In a tandem garage design, multiple cars are parked inside the garage end to end, rather than side by side as they are in a traditional garage design. Tandem designs are much less common than traditional designs, but a tandem garage can help to maximize garage space in situations where a traditional design won't easily fit.
A two-car tandem garage design is typically the same width as a traditional one-car garage. In this design, the first car is parked with its nose to the back wall of the garage, and the second car is parked behind the first.
A three-car tandem design allows for three cars to be parked in a garage the width of a traditional two-car design. One side of the three-car tandem design is a traditional depth, but the other side is deep enough to allow end-to-end parking of two cars as in a two-car tandem design. Larger designs using the same tandem-parking concept may accommodate four cars or more.
Tandem garages are most useful on narrow lots where parking space is at a premium, such as in neighborhoods where town homes, condominiums or apartments are built close together. A tandem garage may increase the value of the property by providing more parking space as compared to a comparable home with a traditional garage design.

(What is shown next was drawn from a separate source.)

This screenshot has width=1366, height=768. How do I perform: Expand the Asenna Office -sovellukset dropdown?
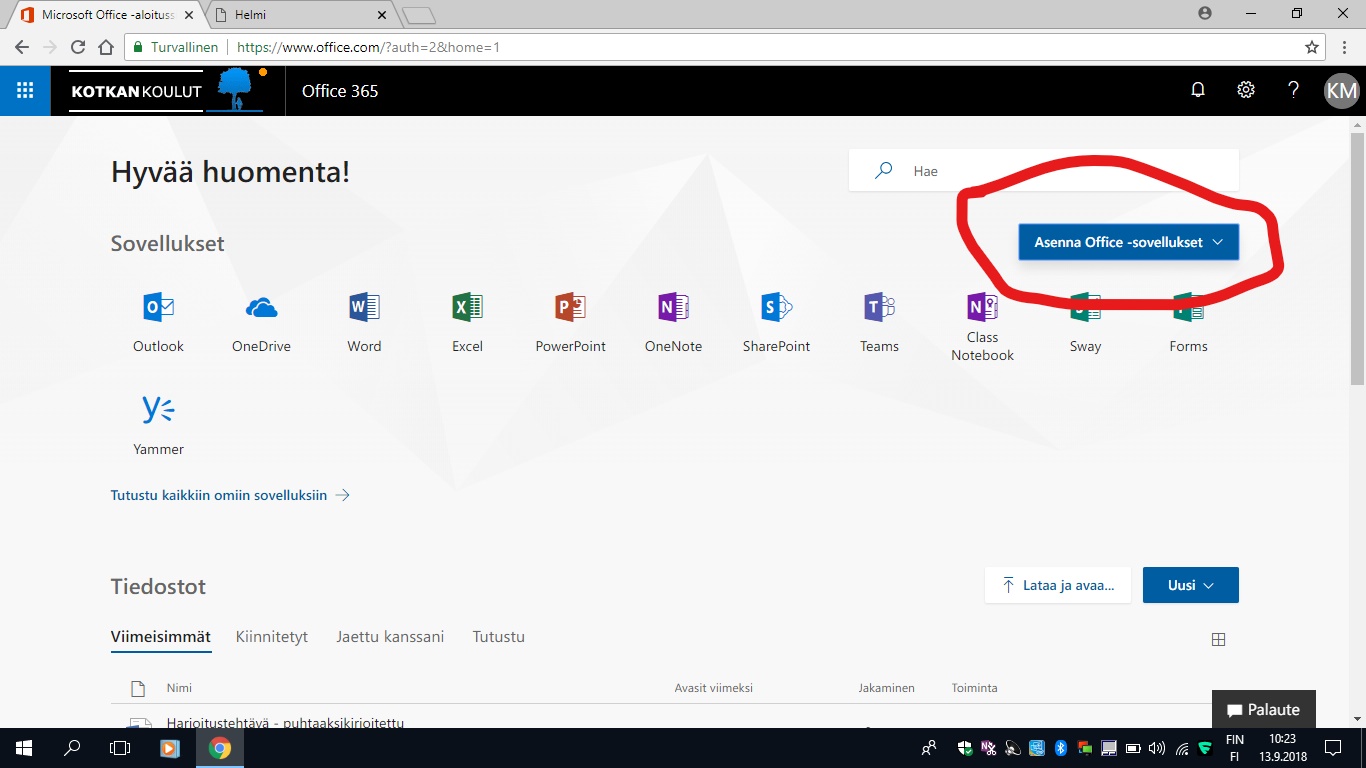pyautogui.click(x=1128, y=242)
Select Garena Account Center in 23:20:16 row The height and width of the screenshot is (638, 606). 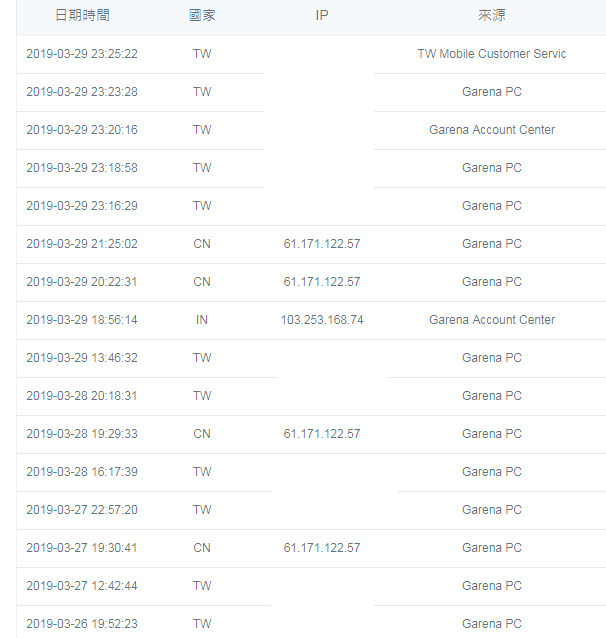pos(492,130)
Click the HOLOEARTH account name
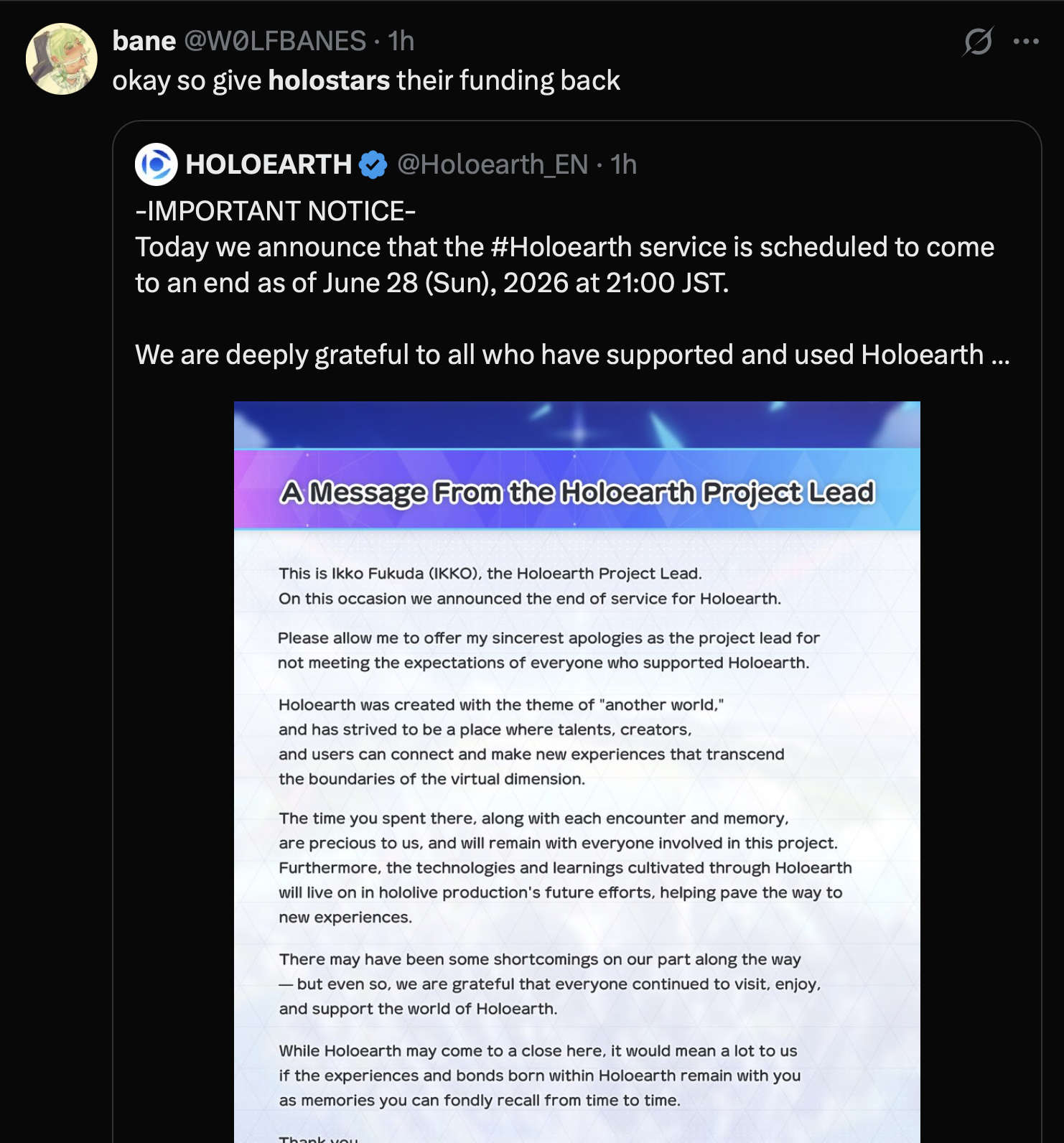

Tandem designs also offer an aesthetic advantage for homeowners who don't like the idea of a large garage door being a conspicuous part of the front of the home. The narrower driveway required by a tandem design also allows for less pavement and more landscaping in front of the home.
The most obvious disadvantage of a tandem garage is the inconvenience of having to move the outer car in order to get the inner car out of the garage. Because of this drawback, the value of a property with, for example, a two-car tandem garage may be less than that of a home with a traditional two-car garage. In some places, tandem garage designs may be prohibited by local zoning requirements or building codes.